Given exercise:
Retype the lines of the material starting at the line containing "Star the first repository in feed" and ending at the line containing "I will coord(509,246).", both included, and nothing else.

Provided records:
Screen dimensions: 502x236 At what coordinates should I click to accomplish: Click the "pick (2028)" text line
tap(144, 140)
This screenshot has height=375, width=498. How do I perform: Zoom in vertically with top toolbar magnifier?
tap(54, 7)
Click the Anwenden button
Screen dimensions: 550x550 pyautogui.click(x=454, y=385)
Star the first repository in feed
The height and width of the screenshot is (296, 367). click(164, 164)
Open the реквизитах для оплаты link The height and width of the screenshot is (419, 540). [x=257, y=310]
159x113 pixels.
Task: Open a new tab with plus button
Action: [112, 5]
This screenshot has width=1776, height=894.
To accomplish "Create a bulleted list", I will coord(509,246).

==

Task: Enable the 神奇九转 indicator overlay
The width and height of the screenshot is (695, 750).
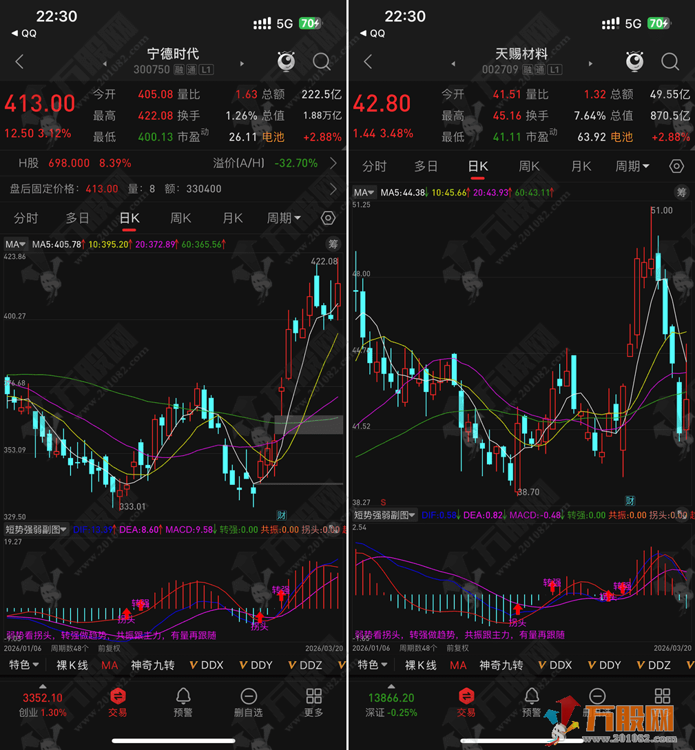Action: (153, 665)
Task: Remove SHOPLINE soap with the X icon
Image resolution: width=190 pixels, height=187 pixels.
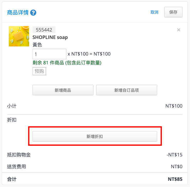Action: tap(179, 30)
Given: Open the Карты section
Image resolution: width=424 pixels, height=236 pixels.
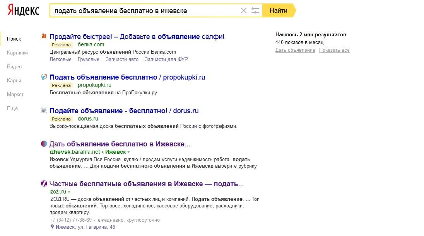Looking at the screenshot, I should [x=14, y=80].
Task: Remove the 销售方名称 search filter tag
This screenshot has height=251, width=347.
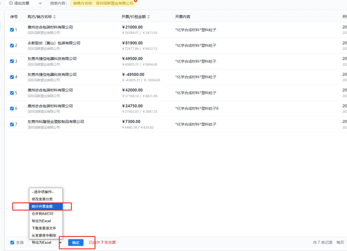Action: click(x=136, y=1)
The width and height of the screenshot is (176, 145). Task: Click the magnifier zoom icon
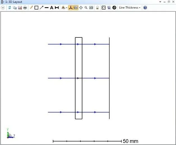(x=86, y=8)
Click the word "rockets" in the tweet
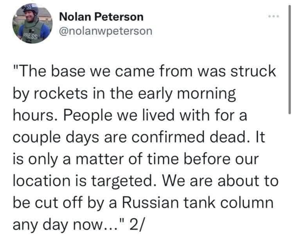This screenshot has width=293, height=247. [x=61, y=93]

Task output:
Star the first repository in feed
The height and width of the screenshot is (296, 367). click(164, 164)
Open the реквизитах для оплаты link The height and width of the screenshot is (419, 540). [x=257, y=310]
159x113 pixels.
Task: Open a new tab with plus button
Action: [112, 5]
This screenshot has width=1776, height=894.
To accomplish "Create a bulleted list", I will coord(509,246).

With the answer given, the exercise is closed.